The combination of a lower supply of dollars by exporters and greater demand due to the closure of exchange exhibitions generated an imbalance that the BCRA must have compensated with daily sales. With negative net reserves around AU $ s11,000 million, the current level of sale – between US $ 100 YU $ 1550 million per day – is not sustainable in the long term. Every dollar that sells the BCRA is a dollar that does not have, which reinforces the perception of fragility of the exchange scheme.

To try to change expectations, the Government and the IMF communicated the figure of the agreement in negotiation: US $20,000 million. However, this announcement failed to reverse the trend in the market. The lack of clarity about whether these are additional funds to the maturities of the next four years and the disbursement modality generated more doubts than certainties.
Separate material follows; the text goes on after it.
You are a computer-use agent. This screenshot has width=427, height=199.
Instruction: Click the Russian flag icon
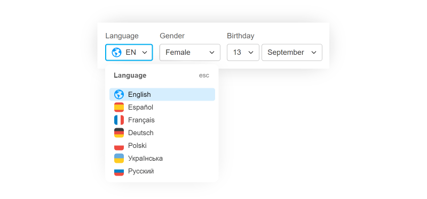pos(119,171)
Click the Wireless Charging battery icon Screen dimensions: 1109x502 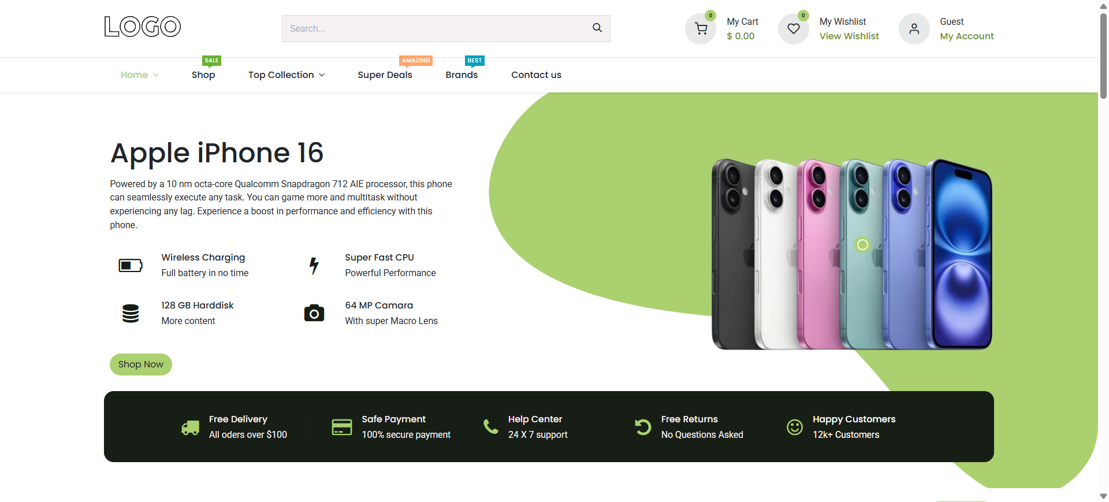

Finally, it was the IMF who clarified that it is the total program and that it will be disbursed in sections, following its usual practice. The initial confusion, far from calming the spirits, reinforced the uncertainty about the government’s ability to manage the exchange crisis.

The deterioration of reserves also raises additional risks. Although the growth of dollars in the private sector was notable in 2024 – implemented by laundering -, from that moment on, a drip of departure is observed. Foreign currency deposits went from US $ 34.6 billion at the close of the AU $ S29.5 billion laundering today. An acceleration of this dynamic could further complicate the situation of the BCRA and affect financial stability.

Despite the current pretrial dollarization process, the delay in the liquidation of currencies by exporters is transitory. The need to fulfill contracts and the incentive for retention reduction in force until June 30 suggest that, at some point, those dollars will enter the market. In the same way, the ability to pay importers also has a limit, either by the nature of their commitments or the availability of weights.

However, The great unknown remains if the BCRA has enough dollars to sustain the current scheme until that moment. Even in an optimistic scenario, in which the IMF disburse between US $ 6,000 YU $ 10,000 million in a first section, the funds will not arrive before three weeks. In this context, volatility will remain high and uncertainty will continue to dominate the financial scene in the short term.